全社費用は固定費が増える影響で、若干増えています。選択と集中によって、人材の配置転換をしています。世界観ビジネスとガールズトレンドビジネスはまだまだ成長させようと思っているため、成長に向けた人材をバックオフィスで準備しているところです。
育成強化を図り、プロ人材を育て、世界観ビジネス、ガールズトレンドビジネス、フリューニュービジネスの家庭用ゲームとアニメを大きく伸ばしていこうと思っています。
当期のプレイ回数とピクトリンク有料会員数の見通し
プレイ回数と「ピクトリンク」の前提は、スライドに記載のとおりです。プレイ回数は2025年3月期が3,000万回に対して、2026年3月期は3,100万回です。有料会員数は遅れて出てくるため、まだ減少は続き、137万人に対して124万人という前提で予算を組んでいます。
株主還元と財務方針
株主還元と財務方針です。安定的な配当と機動的な自己株取得を通じて、株主還元の充実を目指していきます。目標は変えず、2028年3月期にROE15パーセント以上となっています。
- - - - - - -
§ 取り組む問題:
1. 決算説明の本文について、次の問いに答えよ。
(a) 成長に向けた人材はどこで準備されているか。
(b) 2026年3月期のプレイ回数の見通しは何回か。
(c) ROEの目標はいつまでに何パーセント以上か。
2. 決算説明の本文のうち、「当期のプレイ回数とピクトリンク有料会員数の見通し」を含む箇所から始めて「う前提で予算を組んでいます。」までを、「スライド」を「資料」に差し替えた形に改めてください。
3. 決算説明の本文を、最後の文のあとから書き進めよ。
- - - - - - -
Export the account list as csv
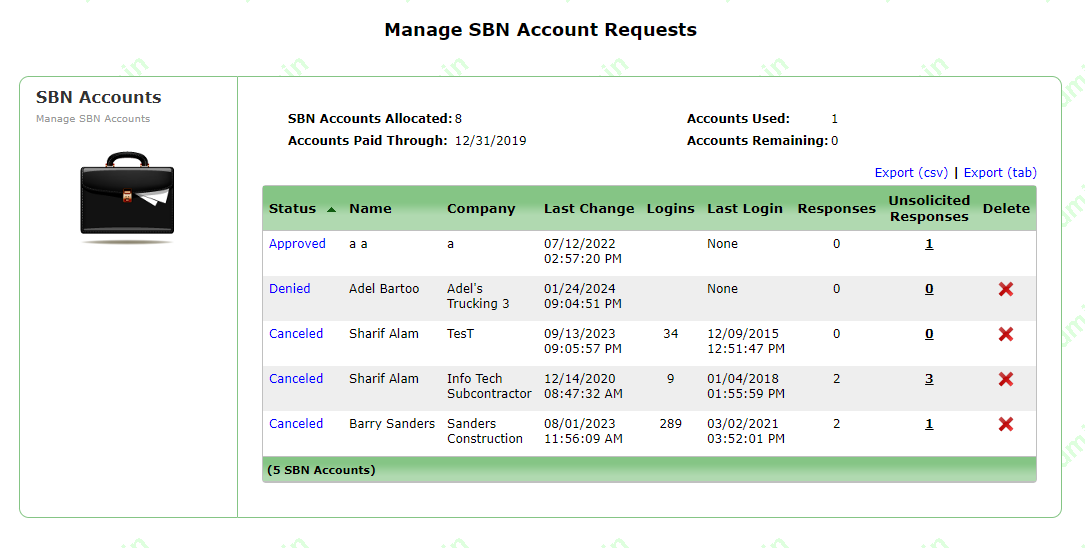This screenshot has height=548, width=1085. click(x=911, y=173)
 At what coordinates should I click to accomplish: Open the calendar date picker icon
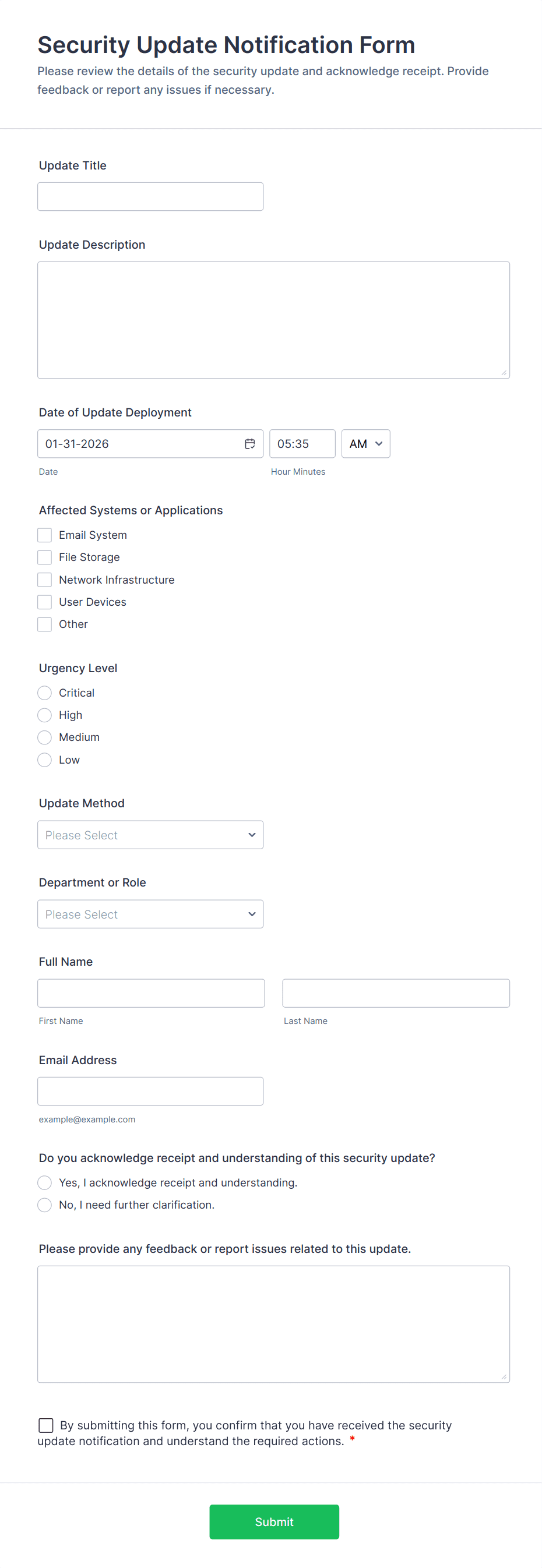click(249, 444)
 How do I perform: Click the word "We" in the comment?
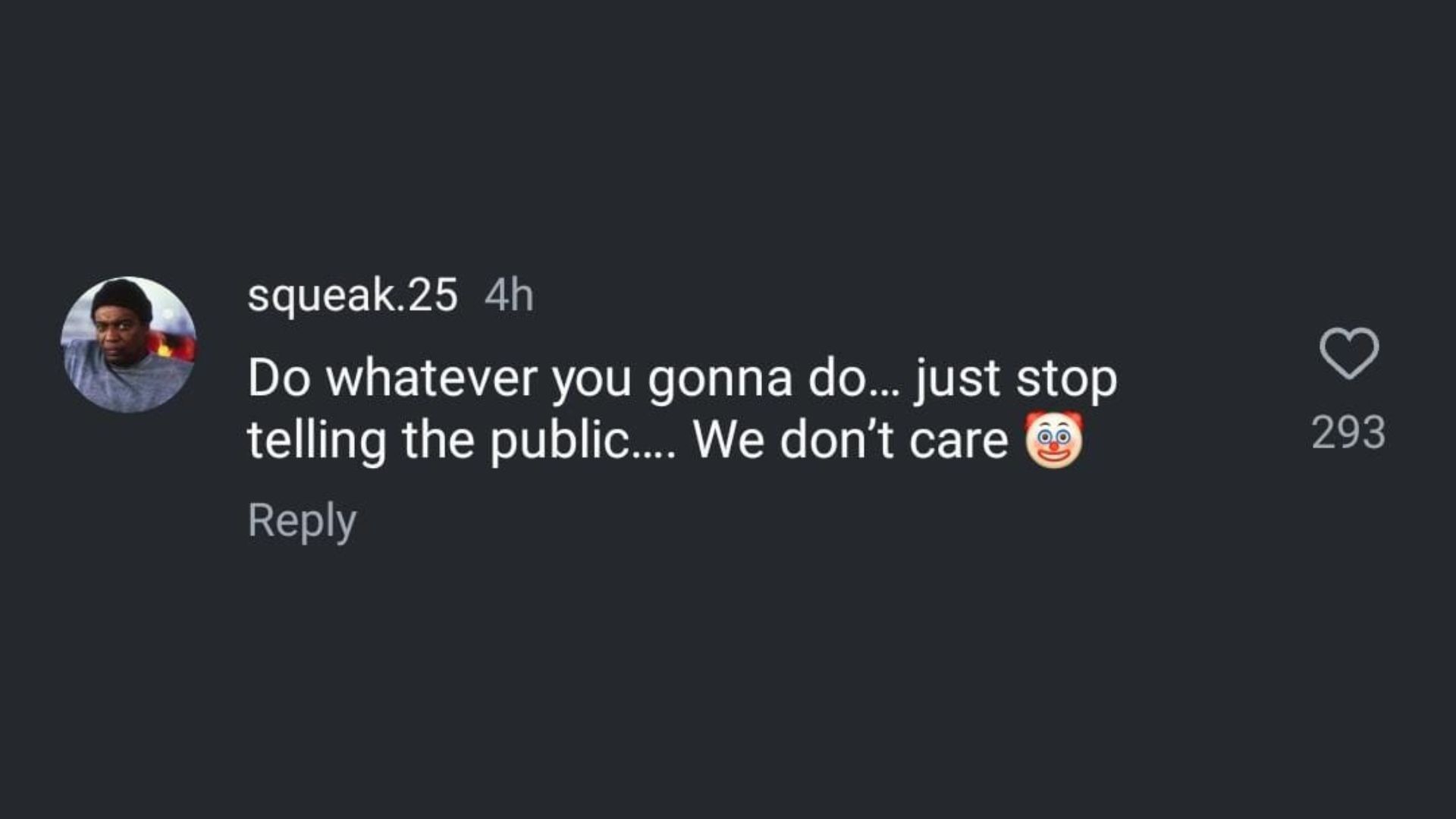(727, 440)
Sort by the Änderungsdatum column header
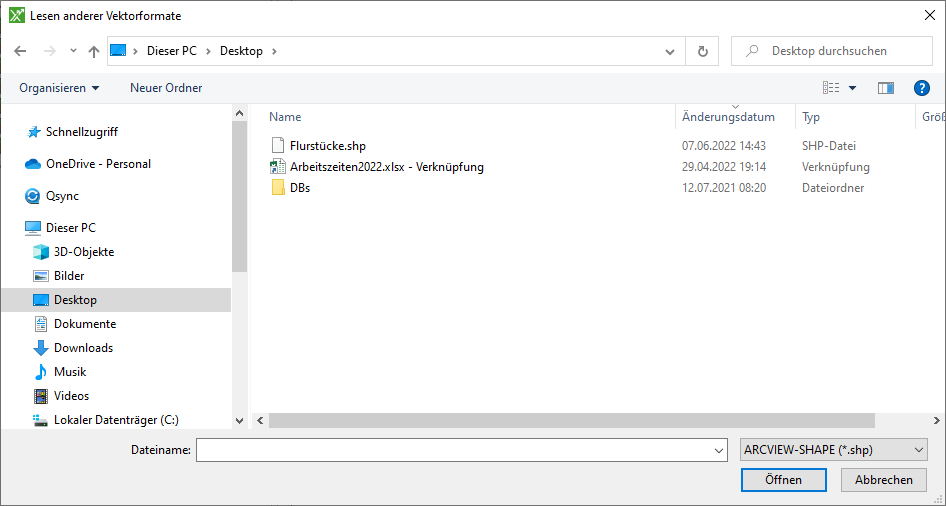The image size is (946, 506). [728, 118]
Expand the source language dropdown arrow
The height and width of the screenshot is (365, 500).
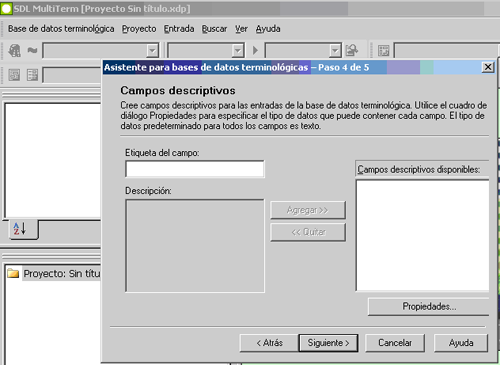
- - - - - - -
§ 順番どおりの解答:
1.
(a) バックオフィス
(b) 3,100万回
(c) 2028年3月期に15パーセント以上

2.
当期のプレイ回数とピクトリンク有料会員数の見通し
プレイ回数と「ピクトリンク」の前提は、資料に記載のとおりです。プレイ回数は2025年3月期が3,000万回に対して、2026年3月期は3,100万回です。有料会員数は遅れて出てくるため、まだ減少は続き、137万人に対して124万人という前提で予算を組んでいます。

3.
2026年3月期施策について 世界観ビジネス
具体的な施策についてご説明します。世界観ビジネスです。国内のクレーンゲーム景品について、市場の見込みは今期も堅調に動くと思っています。新規出店はある程度減速していきますが、まだまだインバウンド需要は旺盛に続いています。これまで、市場全体の伸びが年率5パーセントであったところ、まだ継続するという前提を置いています。
当社は、キャラクターによっては急激に売上が減る部分もありますが、新しいキャラクターへチャレンジを続けています。今までなかったようなキャラクターが売上を伸ばすこともあります。
直近では、例えば「パペットスンスン」や「エスターバニー」などの新しいキャラクターが、これまでのキャラクターを凌駕するかたちで売上を伸ばしています。そのようなことにより、ポートフォリオを組んでいます。当社の売上高は年率37パーセント伸びており、今後も伸ばしていこうと思っています。
海外物販の市場は、特に中国と周りのアジア諸国、ドイツなどの欧州でも日本のキャラクターは大人気です。当社がまだ進出できていなかった地域の市場がどんどん大きくなっているため、波に乗って海外物販を伸ばしていこうと思っています。スライド右側のグラフのとおり、右肩上がりで伸ばしていこうと思っています。
当社は、前年同期比1.5倍のペースで拡大中です。トランプ政権の関税は、現在の緩和されている時期がチャンスだと思い、アメリカへの出荷を急いでいるところです。
高価格帯ホビーは、前年度に仕上げの高付加価値体質化を実現できました。今期は、そちらをみなさまにお見せする年だと思っています。なんとしても黒字化を目指し、アイテムの仕込みを進めています。全体の7割の受注は完了しているため、あと3割の受注が獲得できれば、黒字化を実現できると思います。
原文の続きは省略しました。